Problem statement:
Repeat the lines from the one containing "Image resolution: width=706" through the last line of the data, exactly, pictures omitted.

==================================================

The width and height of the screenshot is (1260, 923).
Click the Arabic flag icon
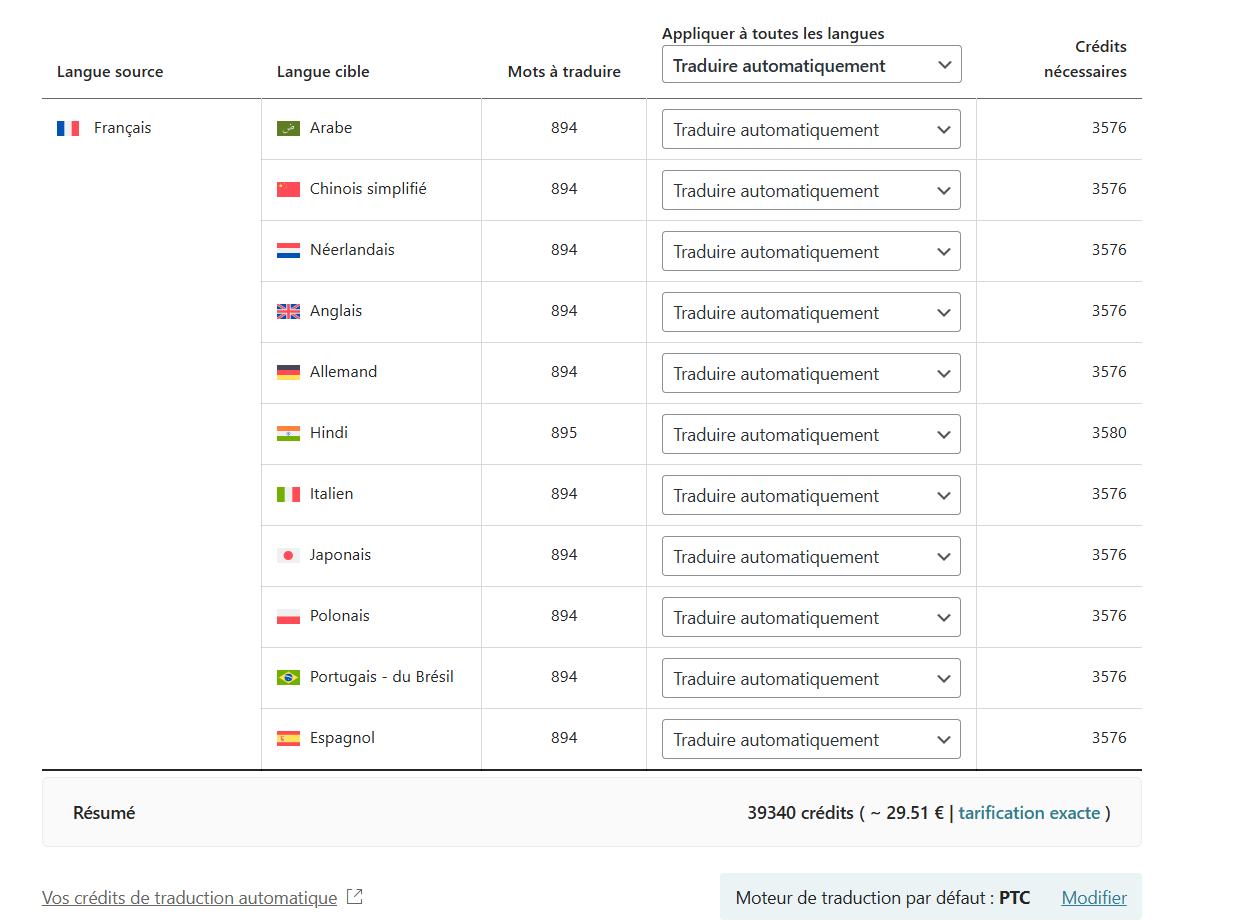click(x=288, y=128)
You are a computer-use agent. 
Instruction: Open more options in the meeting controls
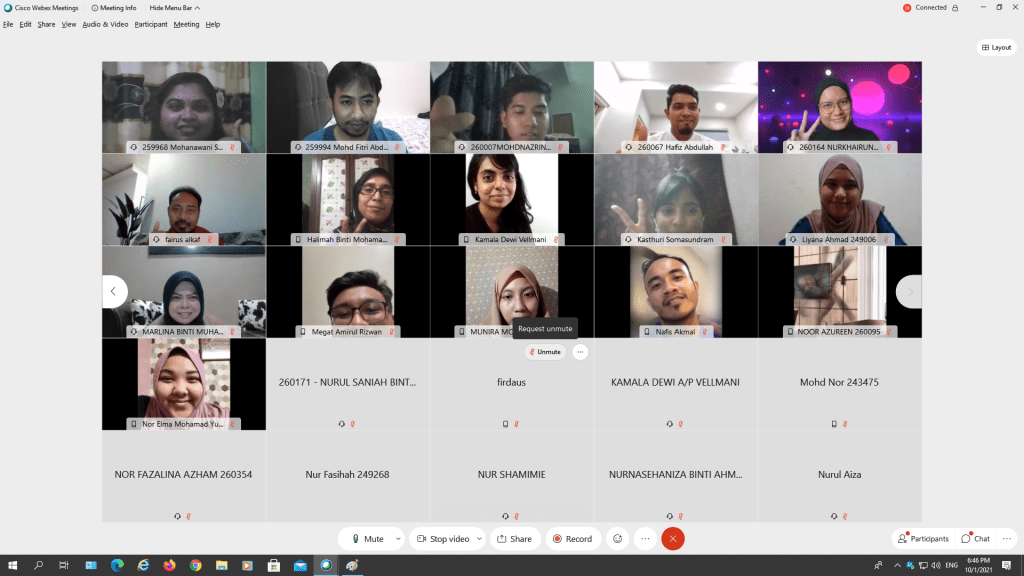(x=645, y=539)
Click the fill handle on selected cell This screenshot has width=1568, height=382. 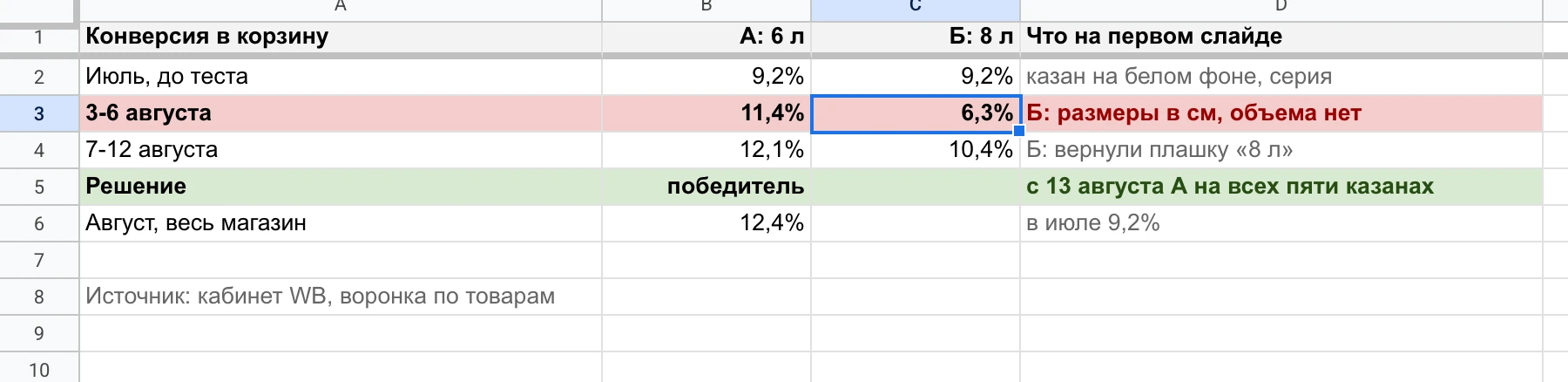point(1019,132)
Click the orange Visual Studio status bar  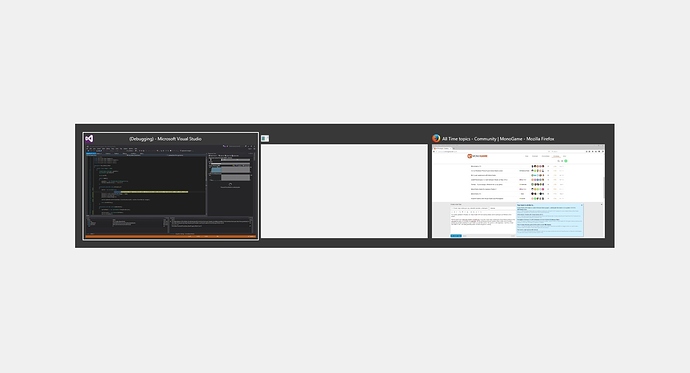(x=171, y=237)
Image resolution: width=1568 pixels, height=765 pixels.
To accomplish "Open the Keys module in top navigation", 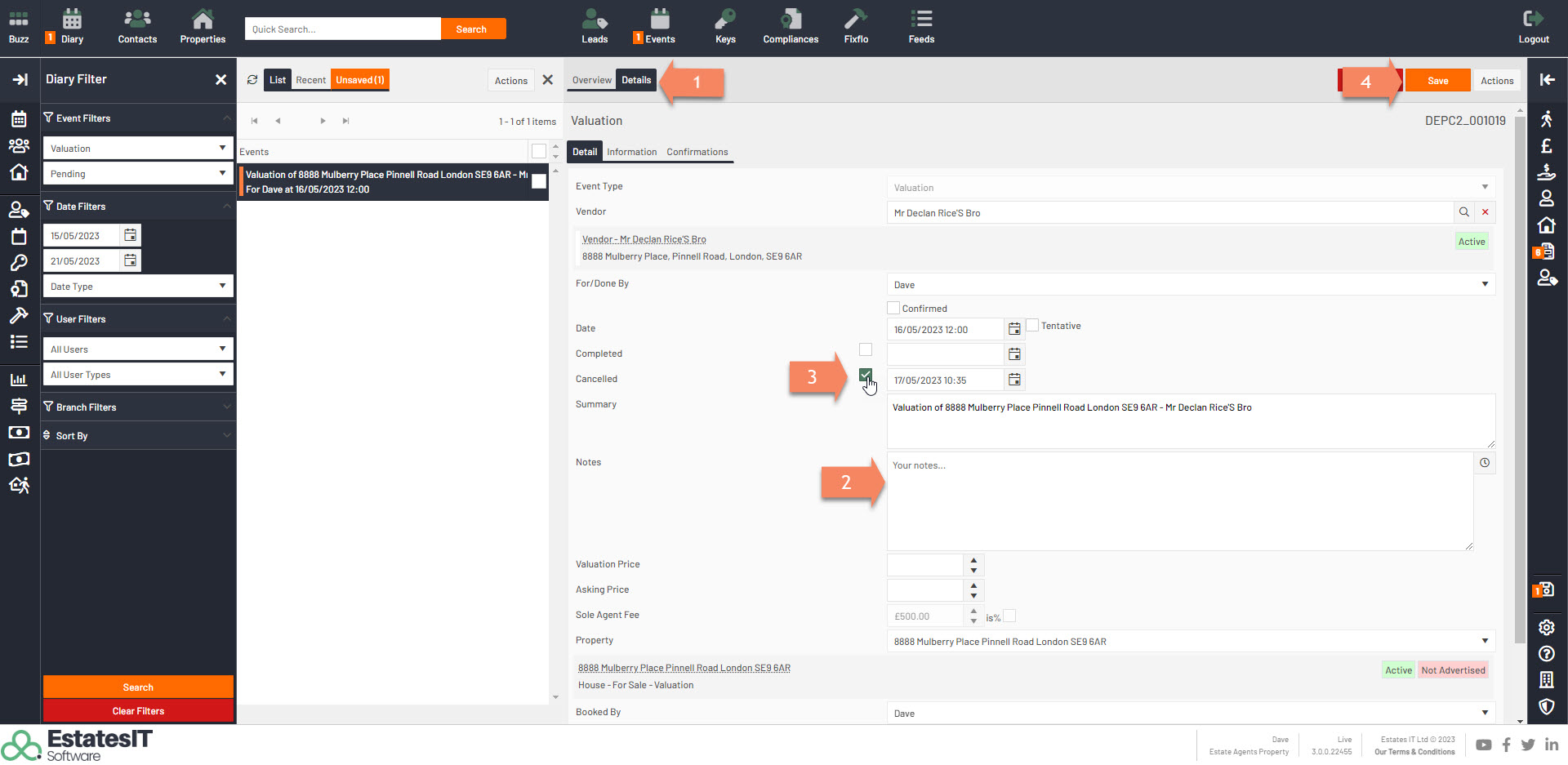I will click(x=725, y=26).
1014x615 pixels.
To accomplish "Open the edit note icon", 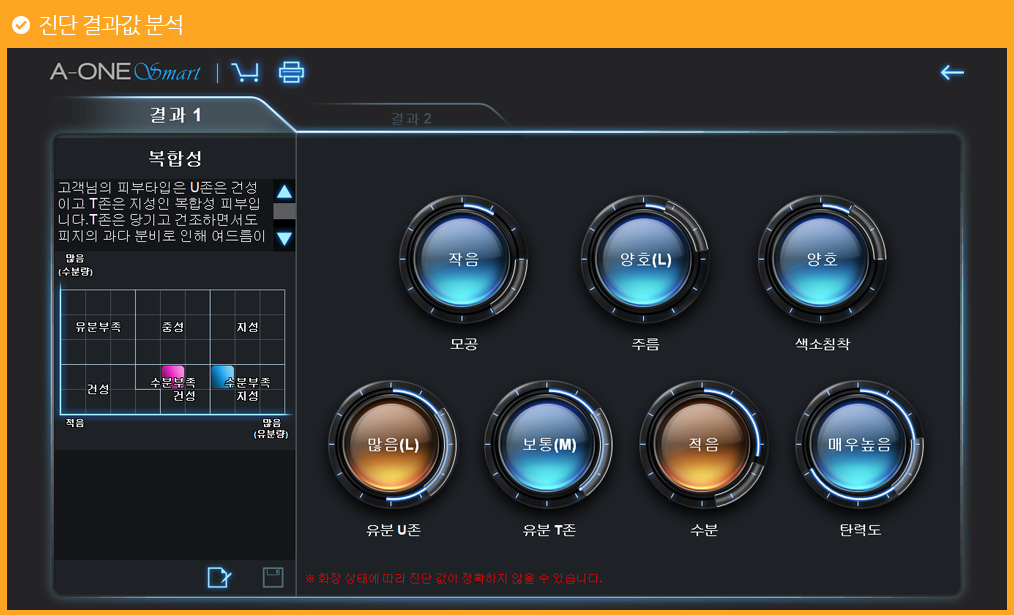I will (219, 577).
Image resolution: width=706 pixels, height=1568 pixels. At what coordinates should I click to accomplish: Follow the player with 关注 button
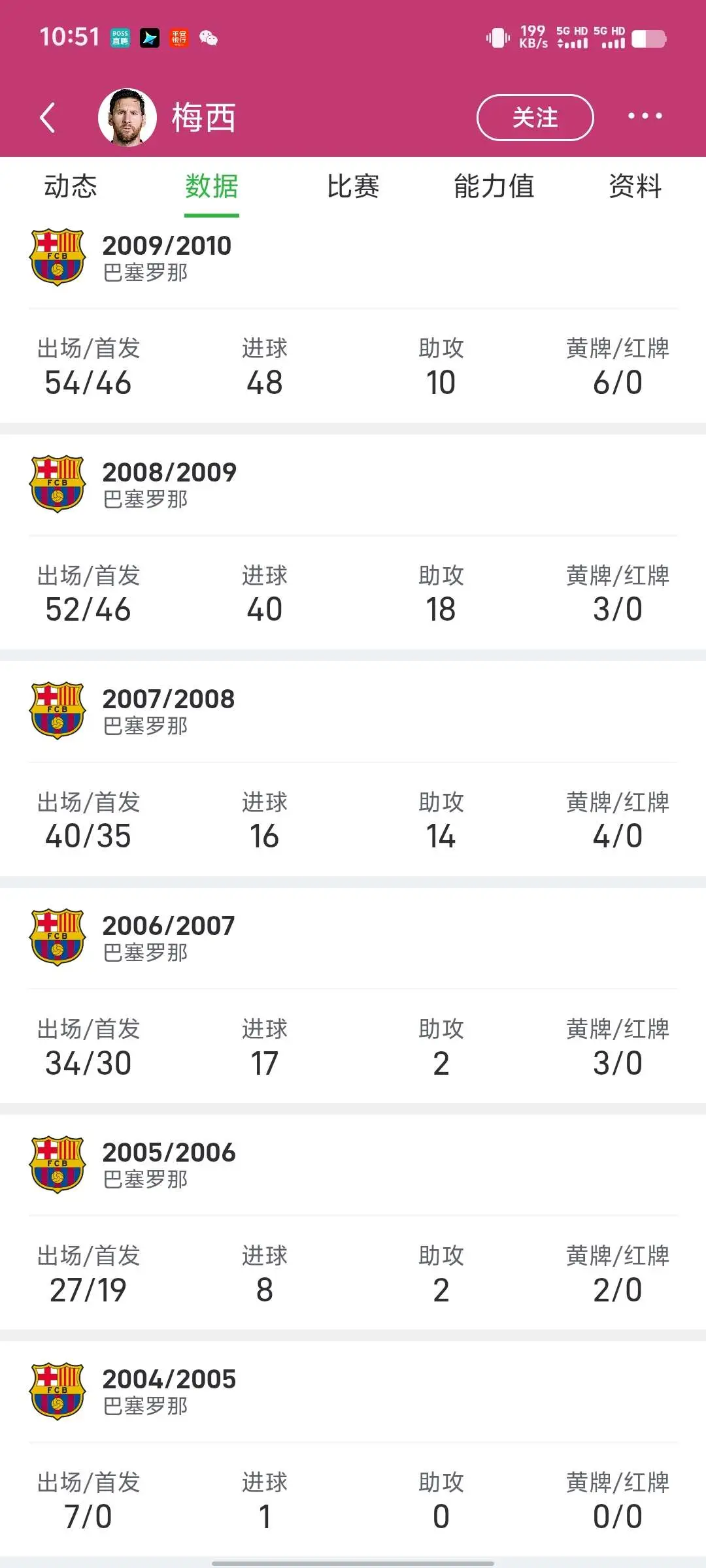point(535,118)
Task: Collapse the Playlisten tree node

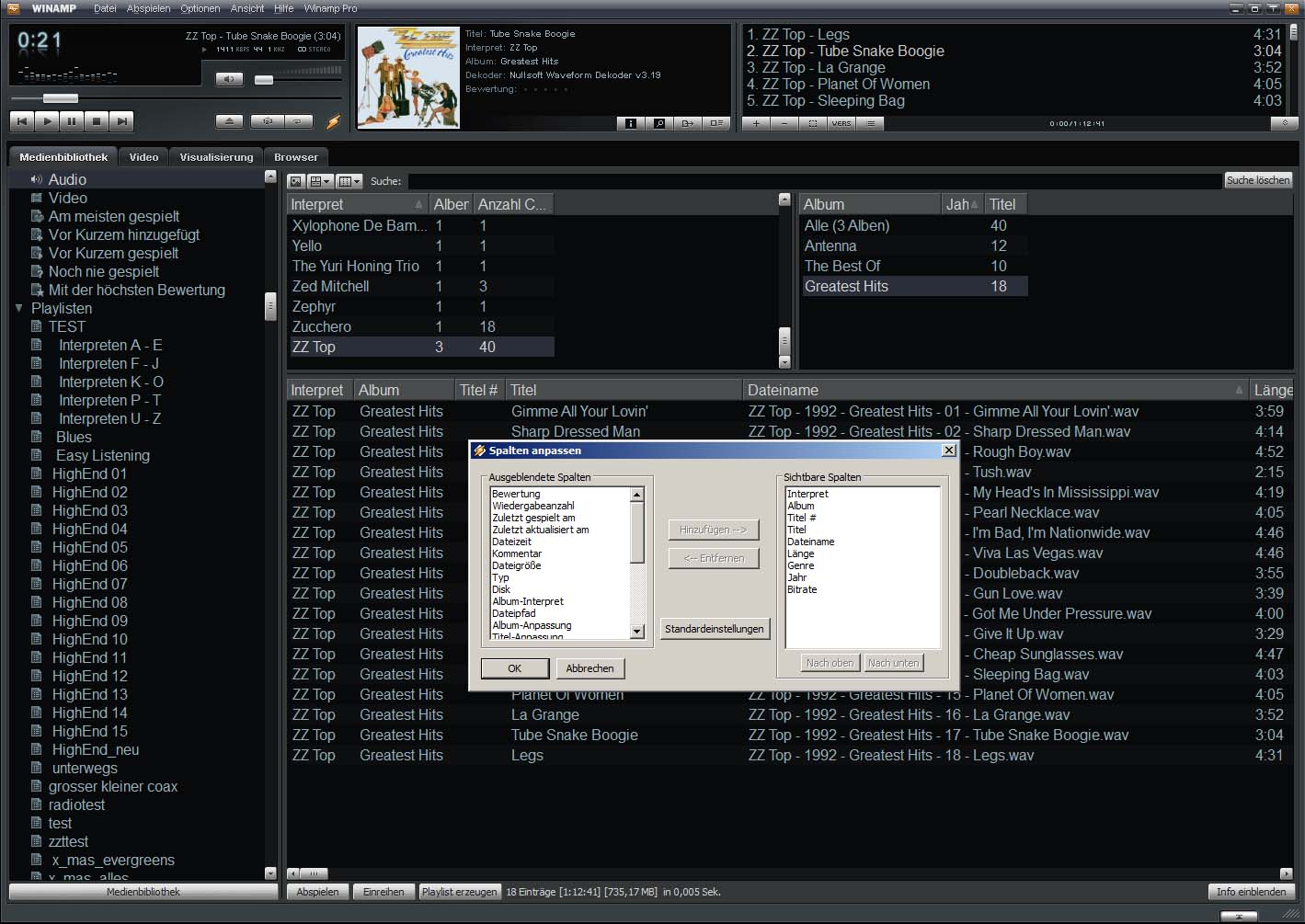Action: point(18,308)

==================================================

Result of the task:
Image resolution: width=706 pixels, height=1568 pixels. At what coordinates should I click to accomplish: Follow the player with 关注 button
point(535,118)
Task: Collapse the Playlisten tree node

Action: point(18,308)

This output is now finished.